Кстати о театре. В последнем письме забыл написать Тебе, что по возвращении из Корчагина ходили мы с Константином Васильевичем в Летний Эрмитаж смотреть Нарымова.
279
Собираясь «кутить», Константин Васильевич очень суетился и даже волновался. Вспоминал свою холостую жизнь, когда «частенько хаживал летом в сады», с увлечением рассказывал о своем участии в комитете по устройству первых народных гуляний в Манеже, долго рассчитывал когда он в последний раз был с «Лидуней» в театре. Одевался он словно невеста, целую вечность, но зато уж и вышел из спальни таким заправским старинным щеголем, что я только рот раскрыл.
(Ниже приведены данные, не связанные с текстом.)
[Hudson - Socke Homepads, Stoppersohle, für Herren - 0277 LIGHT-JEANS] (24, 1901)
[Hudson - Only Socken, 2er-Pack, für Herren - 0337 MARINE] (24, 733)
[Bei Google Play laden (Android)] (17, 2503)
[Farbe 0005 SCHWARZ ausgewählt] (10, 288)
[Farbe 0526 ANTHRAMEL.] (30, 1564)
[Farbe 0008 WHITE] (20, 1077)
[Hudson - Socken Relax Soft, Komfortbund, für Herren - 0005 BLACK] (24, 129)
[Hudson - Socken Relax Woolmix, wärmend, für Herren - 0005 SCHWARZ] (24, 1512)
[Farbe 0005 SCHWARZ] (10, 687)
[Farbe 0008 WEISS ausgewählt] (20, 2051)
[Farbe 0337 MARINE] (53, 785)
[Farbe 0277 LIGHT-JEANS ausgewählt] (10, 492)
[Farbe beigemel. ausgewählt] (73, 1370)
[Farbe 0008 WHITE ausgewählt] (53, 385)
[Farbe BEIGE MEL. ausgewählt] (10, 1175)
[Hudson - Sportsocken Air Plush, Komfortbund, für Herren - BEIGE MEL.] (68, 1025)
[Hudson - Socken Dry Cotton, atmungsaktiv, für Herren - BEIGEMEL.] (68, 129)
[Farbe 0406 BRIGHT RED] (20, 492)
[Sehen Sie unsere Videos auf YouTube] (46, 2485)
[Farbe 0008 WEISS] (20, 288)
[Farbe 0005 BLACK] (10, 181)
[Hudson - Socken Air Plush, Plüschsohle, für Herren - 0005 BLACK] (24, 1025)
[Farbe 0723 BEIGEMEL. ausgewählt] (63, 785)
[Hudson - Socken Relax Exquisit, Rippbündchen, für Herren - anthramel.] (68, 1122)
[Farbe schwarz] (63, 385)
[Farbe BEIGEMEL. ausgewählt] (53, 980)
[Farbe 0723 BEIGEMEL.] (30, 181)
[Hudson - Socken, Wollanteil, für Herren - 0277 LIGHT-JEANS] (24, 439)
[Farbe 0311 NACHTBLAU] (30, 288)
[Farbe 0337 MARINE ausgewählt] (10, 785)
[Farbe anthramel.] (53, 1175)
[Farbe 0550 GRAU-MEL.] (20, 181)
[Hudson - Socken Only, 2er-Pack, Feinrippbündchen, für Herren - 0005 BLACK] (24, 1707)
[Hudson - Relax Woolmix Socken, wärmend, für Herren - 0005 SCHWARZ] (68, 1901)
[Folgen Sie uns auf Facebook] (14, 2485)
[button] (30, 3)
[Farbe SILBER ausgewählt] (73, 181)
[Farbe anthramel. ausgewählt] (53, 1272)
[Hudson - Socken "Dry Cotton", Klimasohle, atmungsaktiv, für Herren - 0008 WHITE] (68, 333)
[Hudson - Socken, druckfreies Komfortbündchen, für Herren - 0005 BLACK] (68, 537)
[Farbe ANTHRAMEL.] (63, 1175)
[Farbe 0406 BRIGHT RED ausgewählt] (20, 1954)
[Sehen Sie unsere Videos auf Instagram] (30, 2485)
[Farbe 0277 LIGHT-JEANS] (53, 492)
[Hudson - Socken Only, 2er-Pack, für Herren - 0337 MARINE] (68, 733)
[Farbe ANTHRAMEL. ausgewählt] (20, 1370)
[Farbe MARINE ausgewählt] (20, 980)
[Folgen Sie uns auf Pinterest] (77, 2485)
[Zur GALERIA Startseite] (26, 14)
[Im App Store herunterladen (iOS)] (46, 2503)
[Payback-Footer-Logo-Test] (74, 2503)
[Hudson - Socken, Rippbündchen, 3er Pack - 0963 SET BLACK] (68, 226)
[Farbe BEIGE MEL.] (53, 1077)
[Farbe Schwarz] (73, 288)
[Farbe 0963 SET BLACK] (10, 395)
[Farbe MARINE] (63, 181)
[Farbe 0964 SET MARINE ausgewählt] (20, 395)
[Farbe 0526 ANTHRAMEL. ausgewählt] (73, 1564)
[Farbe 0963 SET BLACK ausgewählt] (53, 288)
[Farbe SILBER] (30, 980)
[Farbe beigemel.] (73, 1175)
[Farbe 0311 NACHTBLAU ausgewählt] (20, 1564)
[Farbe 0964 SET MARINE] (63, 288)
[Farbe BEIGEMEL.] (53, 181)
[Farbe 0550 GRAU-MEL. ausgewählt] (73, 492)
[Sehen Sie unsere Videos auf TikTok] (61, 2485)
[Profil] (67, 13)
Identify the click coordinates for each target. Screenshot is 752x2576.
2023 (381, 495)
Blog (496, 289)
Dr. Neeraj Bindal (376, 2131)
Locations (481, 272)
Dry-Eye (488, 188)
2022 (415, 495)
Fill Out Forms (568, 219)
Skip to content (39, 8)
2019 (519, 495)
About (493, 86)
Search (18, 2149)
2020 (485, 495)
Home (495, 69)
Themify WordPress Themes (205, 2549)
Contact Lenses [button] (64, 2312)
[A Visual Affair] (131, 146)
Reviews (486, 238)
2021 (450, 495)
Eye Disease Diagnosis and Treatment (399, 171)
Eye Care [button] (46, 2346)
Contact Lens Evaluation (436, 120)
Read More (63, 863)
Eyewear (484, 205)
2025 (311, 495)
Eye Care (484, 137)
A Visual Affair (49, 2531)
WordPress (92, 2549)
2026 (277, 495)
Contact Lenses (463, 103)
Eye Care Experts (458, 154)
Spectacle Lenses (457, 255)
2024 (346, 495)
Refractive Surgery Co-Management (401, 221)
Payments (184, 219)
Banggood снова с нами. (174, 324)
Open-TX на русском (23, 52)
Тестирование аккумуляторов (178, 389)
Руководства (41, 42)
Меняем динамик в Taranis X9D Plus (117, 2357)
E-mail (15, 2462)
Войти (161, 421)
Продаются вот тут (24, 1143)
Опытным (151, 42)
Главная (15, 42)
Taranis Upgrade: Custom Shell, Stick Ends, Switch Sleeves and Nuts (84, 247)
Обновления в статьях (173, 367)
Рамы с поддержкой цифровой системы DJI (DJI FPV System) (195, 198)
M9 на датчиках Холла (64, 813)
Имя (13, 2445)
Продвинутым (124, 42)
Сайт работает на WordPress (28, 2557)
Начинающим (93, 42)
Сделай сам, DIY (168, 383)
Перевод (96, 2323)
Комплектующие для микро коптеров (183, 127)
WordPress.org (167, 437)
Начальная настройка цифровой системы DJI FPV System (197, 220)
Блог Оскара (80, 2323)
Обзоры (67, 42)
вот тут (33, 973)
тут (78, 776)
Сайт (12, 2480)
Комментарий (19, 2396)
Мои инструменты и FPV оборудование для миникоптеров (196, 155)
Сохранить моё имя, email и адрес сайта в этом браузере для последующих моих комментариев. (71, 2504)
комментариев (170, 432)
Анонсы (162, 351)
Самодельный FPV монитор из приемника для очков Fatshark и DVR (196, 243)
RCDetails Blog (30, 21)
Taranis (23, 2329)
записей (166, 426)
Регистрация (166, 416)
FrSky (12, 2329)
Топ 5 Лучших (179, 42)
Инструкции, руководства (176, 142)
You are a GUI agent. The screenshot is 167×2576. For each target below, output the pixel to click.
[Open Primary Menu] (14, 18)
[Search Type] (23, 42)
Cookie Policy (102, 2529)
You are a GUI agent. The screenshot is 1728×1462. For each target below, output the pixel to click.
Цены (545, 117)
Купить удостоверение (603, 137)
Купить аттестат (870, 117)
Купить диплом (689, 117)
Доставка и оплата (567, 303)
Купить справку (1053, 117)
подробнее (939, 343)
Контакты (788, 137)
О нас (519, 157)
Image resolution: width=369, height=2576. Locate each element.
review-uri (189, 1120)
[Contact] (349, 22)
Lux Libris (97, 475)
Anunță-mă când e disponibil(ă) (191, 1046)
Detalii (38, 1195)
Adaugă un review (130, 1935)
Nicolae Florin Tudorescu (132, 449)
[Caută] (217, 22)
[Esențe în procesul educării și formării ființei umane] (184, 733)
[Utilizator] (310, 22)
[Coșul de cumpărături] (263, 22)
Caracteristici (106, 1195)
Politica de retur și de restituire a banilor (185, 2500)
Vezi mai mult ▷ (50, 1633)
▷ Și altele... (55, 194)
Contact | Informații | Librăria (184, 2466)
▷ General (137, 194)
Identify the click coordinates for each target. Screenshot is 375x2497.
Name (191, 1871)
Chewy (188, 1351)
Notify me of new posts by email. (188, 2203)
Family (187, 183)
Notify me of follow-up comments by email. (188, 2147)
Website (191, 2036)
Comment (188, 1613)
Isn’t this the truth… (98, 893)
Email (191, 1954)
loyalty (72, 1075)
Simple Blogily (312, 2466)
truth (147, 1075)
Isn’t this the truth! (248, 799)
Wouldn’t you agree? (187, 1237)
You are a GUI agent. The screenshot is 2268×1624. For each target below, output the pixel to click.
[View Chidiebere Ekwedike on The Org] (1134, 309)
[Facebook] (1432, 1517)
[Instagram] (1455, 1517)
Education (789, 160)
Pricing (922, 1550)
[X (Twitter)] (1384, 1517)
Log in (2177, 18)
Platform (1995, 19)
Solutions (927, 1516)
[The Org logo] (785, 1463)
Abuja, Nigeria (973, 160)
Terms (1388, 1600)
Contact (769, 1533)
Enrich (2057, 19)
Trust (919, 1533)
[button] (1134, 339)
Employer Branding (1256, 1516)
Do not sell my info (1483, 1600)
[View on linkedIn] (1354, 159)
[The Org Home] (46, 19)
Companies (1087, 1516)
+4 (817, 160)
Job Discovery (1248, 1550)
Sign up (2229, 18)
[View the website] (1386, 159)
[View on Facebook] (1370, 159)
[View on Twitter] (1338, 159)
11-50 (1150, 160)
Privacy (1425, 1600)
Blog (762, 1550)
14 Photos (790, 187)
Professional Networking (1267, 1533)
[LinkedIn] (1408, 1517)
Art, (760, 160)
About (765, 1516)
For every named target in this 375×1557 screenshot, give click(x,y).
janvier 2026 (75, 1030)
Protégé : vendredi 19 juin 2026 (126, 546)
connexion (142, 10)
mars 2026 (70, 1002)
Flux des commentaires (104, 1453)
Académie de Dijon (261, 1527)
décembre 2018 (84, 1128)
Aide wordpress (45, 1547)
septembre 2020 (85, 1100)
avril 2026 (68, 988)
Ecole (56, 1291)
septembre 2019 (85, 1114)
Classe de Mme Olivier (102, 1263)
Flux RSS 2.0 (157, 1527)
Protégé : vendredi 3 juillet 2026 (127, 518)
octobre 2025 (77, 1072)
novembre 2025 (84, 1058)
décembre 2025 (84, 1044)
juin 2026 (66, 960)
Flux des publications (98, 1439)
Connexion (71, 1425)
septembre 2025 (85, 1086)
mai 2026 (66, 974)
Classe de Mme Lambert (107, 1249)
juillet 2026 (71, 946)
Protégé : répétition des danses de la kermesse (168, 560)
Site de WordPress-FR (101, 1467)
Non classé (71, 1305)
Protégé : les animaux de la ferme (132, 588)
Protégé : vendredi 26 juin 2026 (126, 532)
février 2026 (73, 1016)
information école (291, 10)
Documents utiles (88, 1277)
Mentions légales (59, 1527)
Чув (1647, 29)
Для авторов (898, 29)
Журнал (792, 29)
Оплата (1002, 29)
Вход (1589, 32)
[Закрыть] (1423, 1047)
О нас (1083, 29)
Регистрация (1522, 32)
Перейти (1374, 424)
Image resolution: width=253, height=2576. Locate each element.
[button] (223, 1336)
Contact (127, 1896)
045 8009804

Обрадованный моим удивлением он лукаво подмигнул своим темным горячим глазом из под совсем такой-же как у Тебя брови, и, напевая модный в «старинные годы» цыганский романс, героем вышел в переднюю, чувствуя, что он на что-то решился. Оказывается, что как женился, так тут-же и бросил ходить в сады: «Сначала денег лишних не было, потом времени..., так и отвык».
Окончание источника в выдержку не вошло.